__EXERCISE BRIEF__
State how many lines of the entries hold the string "Edition", and output nothing but that count.

__TASK INPUTS__
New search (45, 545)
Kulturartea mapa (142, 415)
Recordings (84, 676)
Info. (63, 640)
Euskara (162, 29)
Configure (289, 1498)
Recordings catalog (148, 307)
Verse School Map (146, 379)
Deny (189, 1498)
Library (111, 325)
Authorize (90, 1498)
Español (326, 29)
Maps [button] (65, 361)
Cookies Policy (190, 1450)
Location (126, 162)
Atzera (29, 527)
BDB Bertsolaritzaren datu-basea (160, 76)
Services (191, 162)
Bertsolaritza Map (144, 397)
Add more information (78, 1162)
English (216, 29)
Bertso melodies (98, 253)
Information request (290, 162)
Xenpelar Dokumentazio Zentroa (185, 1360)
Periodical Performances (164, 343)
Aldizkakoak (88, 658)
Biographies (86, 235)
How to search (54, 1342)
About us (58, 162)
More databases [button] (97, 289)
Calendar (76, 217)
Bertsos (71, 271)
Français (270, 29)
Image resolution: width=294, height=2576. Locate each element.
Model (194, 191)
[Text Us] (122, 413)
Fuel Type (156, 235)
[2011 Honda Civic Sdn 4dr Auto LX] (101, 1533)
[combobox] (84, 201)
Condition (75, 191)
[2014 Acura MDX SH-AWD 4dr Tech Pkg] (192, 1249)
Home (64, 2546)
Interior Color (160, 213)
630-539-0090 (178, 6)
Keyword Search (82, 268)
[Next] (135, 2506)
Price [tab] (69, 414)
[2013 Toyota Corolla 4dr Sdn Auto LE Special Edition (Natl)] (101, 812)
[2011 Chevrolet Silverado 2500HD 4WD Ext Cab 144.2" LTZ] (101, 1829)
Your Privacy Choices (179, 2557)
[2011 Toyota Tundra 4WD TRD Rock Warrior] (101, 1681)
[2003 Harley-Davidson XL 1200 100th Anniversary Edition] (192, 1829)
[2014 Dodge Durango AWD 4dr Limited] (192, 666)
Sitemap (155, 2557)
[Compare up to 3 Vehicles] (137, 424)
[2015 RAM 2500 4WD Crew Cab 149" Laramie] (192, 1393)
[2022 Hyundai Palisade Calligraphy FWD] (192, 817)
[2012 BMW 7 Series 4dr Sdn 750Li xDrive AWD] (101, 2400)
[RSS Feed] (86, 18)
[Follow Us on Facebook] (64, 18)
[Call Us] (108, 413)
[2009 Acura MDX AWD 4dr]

__SOLUTION TO THE EXERCISE__
2